(Extracted text):
§ §
The Gambia is a Muslim majority country, with Muslims constituting 96.4% of the population, some 3.5% are Christian, and 0.1% practice other religions (including African Traditional Religions).

Legal regulations
Articles 17, 25, 32, 33, and 212 of the Constitution guarantee and protects the freedom of religion.

Article 60 of the constitution prohibits forming political parties that are formed on a religious basis.

Government meetings and events typically commence with two prayers, one Islamic and one Christian. The government often invites senior officials of both religious groups to open major government events with prayers. The president, a Muslim, delivers a Christmas message to the nation each year and also delivers messages for major Muslim feasts.

The government does not require religious groups to register. Faith-based nongovernmental organizations (NGOs) must meet the same registration and licensing requirements as other NGOs.

Islam
According to the CIA World Factbook, Muslims constitute 96.4 percent of the population. The vast majority are Sunnis influenced by Sufism. The main Sufi orders represented are Tijaniyah and Qadiriyah. Sufi orders pray together at common mosques. A small percentage of Muslims, predominantly immigrants from South Asia, do not ascribe to any traditional Islamic school of thought.

Islam and state
The Supreme Islamic Council is an independent body that advises the government on religious issues. Although not represented on the council, the government provides the council with substantial funding. The country's president serves as the minister of religious affairs and maintains a formal relationship with the council.

The constitution establishes Qadi courts, with Muslim judges trained in the Islamic legal tradition, in specific areas that the chief justice determines. The Qadi courts are located in each of the country's seven regions and apply sharia law. Their jurisdiction applies only to marriage, divorce, custody over children, and inheritance questions for Muslims.

Non-Qadi district tribunals, which deal with issues under the customary and traditional law, apply sharia, if relevant when presiding over cases involving Muslims. A five-member Qadi panel has purview over appeals regarding decisions of the Qadi courts and non-Qadi district tribunals relating to sharia.

Ahmadiyya
Among the immigrants from South Asia there are also followers of the Ahmadiyya faith. The Ahmadis do not pray together with Sufis in Sufi mosques.

Christianity
A significant minority, estimated 3.5% of the population, is Christian. The Christian community, situated mostly in the west and south of the country, is predominantly Roman Catholic; there are also several Protestant groups including Anglicans, Methodists, Baptists, Seventh-day Adventists, and various small evangelical denominations.
§ §
(Stored rows):

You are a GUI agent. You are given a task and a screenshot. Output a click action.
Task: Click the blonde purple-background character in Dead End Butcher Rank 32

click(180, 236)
§ §
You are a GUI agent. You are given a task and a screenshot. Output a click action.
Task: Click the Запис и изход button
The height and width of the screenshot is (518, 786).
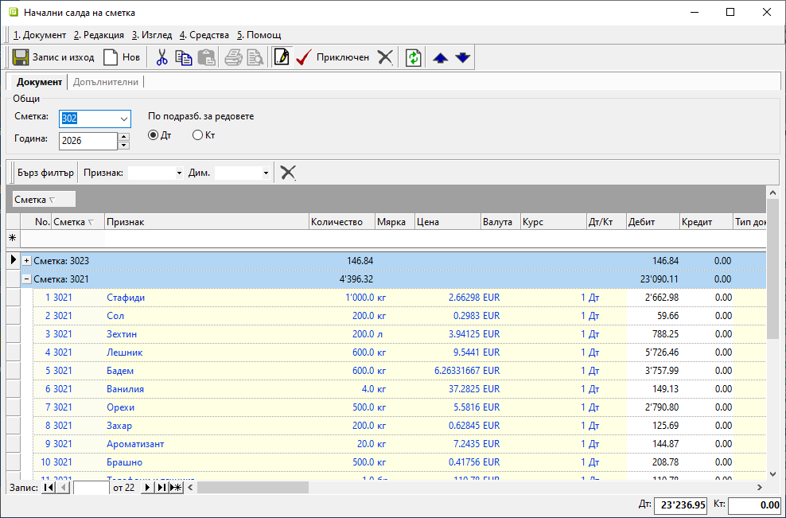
§ §
(Task details):
Rewrite the passage on religion in The Gambia, starting at "The government does" and ending at "as other NGOs.", substituting "faith communities" for "religious groups". The entries aren't needed here.

(Written response):
The government does not require faith communities to register. Faith-based nongovernmental organizations (NGOs) must meet the same registration and licensing requirements as other NGOs.